- Objective
Copy the listing below verbatim, every line in its original order.

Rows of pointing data

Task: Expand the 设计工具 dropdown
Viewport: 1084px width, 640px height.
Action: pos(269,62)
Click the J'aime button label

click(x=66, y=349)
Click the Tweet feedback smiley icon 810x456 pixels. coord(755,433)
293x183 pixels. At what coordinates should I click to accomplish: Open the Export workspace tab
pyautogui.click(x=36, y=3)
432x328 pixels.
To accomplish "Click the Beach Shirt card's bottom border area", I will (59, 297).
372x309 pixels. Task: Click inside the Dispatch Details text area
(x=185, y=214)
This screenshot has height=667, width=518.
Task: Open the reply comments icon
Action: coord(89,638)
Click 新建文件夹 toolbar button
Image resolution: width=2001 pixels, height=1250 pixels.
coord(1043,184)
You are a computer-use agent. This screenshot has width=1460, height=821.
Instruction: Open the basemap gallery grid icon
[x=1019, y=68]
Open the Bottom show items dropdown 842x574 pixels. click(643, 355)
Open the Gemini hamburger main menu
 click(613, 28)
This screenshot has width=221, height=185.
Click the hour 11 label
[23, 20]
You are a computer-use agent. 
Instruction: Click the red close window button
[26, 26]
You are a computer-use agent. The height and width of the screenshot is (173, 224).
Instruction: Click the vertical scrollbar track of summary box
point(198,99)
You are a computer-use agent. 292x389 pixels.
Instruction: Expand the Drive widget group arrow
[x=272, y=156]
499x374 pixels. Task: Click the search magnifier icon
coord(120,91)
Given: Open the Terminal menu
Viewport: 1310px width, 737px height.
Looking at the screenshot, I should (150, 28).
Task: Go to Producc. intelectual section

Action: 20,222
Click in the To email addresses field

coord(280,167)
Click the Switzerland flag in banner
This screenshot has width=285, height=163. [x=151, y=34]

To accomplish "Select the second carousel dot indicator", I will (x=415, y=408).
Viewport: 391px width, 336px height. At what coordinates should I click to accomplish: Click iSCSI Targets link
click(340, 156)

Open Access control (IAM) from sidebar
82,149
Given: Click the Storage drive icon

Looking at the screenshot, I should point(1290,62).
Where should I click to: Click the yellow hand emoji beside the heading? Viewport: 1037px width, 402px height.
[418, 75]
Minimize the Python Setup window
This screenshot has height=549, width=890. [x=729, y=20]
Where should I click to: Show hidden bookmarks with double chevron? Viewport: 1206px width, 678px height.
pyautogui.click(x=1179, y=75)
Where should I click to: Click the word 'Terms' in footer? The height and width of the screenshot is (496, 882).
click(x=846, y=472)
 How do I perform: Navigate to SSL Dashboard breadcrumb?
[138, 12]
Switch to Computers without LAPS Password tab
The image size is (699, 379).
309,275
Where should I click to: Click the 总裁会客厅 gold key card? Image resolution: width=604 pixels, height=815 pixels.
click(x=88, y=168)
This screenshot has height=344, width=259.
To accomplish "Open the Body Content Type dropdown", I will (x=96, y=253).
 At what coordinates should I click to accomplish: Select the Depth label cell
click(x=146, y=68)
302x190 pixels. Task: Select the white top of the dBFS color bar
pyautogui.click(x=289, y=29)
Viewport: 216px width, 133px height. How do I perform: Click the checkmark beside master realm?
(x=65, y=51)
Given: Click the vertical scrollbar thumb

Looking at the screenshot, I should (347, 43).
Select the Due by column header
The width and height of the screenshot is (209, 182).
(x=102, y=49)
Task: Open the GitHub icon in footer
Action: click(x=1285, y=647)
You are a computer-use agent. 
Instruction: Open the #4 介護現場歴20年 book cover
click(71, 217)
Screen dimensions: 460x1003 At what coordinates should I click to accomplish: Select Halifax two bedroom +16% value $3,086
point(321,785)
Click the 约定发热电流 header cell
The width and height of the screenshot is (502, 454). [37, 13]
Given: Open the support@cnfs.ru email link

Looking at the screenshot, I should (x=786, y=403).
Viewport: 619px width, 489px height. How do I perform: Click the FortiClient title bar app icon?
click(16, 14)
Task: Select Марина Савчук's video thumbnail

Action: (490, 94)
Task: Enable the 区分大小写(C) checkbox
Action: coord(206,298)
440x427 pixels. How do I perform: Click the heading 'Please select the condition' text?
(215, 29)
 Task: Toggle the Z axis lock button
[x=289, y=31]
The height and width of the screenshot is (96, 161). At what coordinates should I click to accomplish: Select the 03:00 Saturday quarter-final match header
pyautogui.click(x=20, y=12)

- In response
Task: Expand the 设计工具 dropdown
Viewport: 1084px width, 640px height.
Action: pos(269,62)
Click the J'aime button label

click(x=66, y=349)
Click the Tweet feedback smiley icon 810x456 pixels. coord(755,433)
293x183 pixels. At what coordinates should I click to accomplish: Open the Export workspace tab
pyautogui.click(x=36, y=3)
432x328 pixels.
To accomplish "Click the Beach Shirt card's bottom border area", I will (59, 297).
372x309 pixels. Task: Click inside the Dispatch Details text area
(x=185, y=214)
This screenshot has height=667, width=518.
Task: Open the reply comments icon
Action: coord(89,638)
Click 新建文件夹 toolbar button
Image resolution: width=2001 pixels, height=1250 pixels.
coord(1043,184)
You are a computer-use agent. This screenshot has width=1460, height=821.
Instruction: Open the basemap gallery grid icon
[x=1019, y=68]
Open the Bottom show items dropdown 842x574 pixels. click(643, 355)
Open the Gemini hamburger main menu
 click(613, 28)
This screenshot has width=221, height=185.
Click the hour 11 label
[23, 20]
You are a computer-use agent. 
Instruction: Click the red close window button
[26, 26]
You are a computer-use agent. The height and width of the screenshot is (173, 224).
Instruction: Click the vertical scrollbar track of summary box
point(198,99)
You are a computer-use agent. 292x389 pixels.
Instruction: Expand the Drive widget group arrow
[x=272, y=156]
499x374 pixels. Task: Click the search magnifier icon
coord(120,91)
Given: Open the Terminal menu
Viewport: 1310px width, 737px height.
Looking at the screenshot, I should (150, 28).
Task: Go to Producc. intelectual section

Action: 20,222
Click in the To email addresses field

coord(280,167)
Click the Switzerland flag in banner
This screenshot has width=285, height=163. [x=151, y=34]

To accomplish "Select the second carousel dot indicator", I will (x=415, y=408).
Viewport: 391px width, 336px height. At what coordinates should I click to accomplish: Click iSCSI Targets link
click(340, 156)

Open Access control (IAM) from sidebar
82,149
Given: Click the Storage drive icon

Looking at the screenshot, I should point(1290,62).
Where should I click to: Click the yellow hand emoji beside the heading? Viewport: 1037px width, 402px height.
[418, 75]
Minimize the Python Setup window
This screenshot has height=549, width=890. [x=729, y=20]
Where should I click to: Show hidden bookmarks with double chevron? Viewport: 1206px width, 678px height.
pyautogui.click(x=1179, y=75)
Where should I click to: Click the word 'Terms' in footer? The height and width of the screenshot is (496, 882).
click(x=846, y=472)
 How do I perform: Navigate to SSL Dashboard breadcrumb?
[138, 12]
Switch to Computers without LAPS Password tab
The image size is (699, 379).
309,275
Where should I click to: Click the 总裁会客厅 gold key card? Image resolution: width=604 pixels, height=815 pixels.
click(x=88, y=168)
This screenshot has height=344, width=259.
To accomplish "Open the Body Content Type dropdown", I will (x=96, y=253).
 At what coordinates should I click to accomplish: Select the Depth label cell
click(x=146, y=68)
302x190 pixels. Task: Select the white top of the dBFS color bar
pyautogui.click(x=289, y=29)
Viewport: 216px width, 133px height. How do I perform: Click the checkmark beside master realm?
(x=65, y=51)
Given: Click the vertical scrollbar thumb

Looking at the screenshot, I should (347, 43).
Select the Due by column header
The width and height of the screenshot is (209, 182).
(x=102, y=49)
Task: Open the GitHub icon in footer
Action: click(x=1285, y=647)
You are a computer-use agent. 
Instruction: Open the #4 介護現場歴20年 book cover
click(71, 217)
Screen dimensions: 460x1003 At what coordinates should I click to accomplish: Select Halifax two bedroom +16% value $3,086
point(321,785)
Click the 约定发热电流 header cell
The width and height of the screenshot is (502, 454). [37, 13]
Given: Open the support@cnfs.ru email link

Looking at the screenshot, I should (x=786, y=403).
Viewport: 619px width, 489px height. How do I perform: Click the FortiClient title bar app icon?
click(16, 14)
Task: Select Марина Савчук's video thumbnail

Action: (490, 94)
Task: Enable the 区分大小写(C) checkbox
Action: coord(206,298)
440x427 pixels. How do I perform: Click the heading 'Please select the condition' text?
(215, 29)
 Task: Toggle the Z axis lock button
[x=289, y=31]
The height and width of the screenshot is (96, 161). At what coordinates should I click to accomplish: Select the 03:00 Saturday quarter-final match header
pyautogui.click(x=20, y=12)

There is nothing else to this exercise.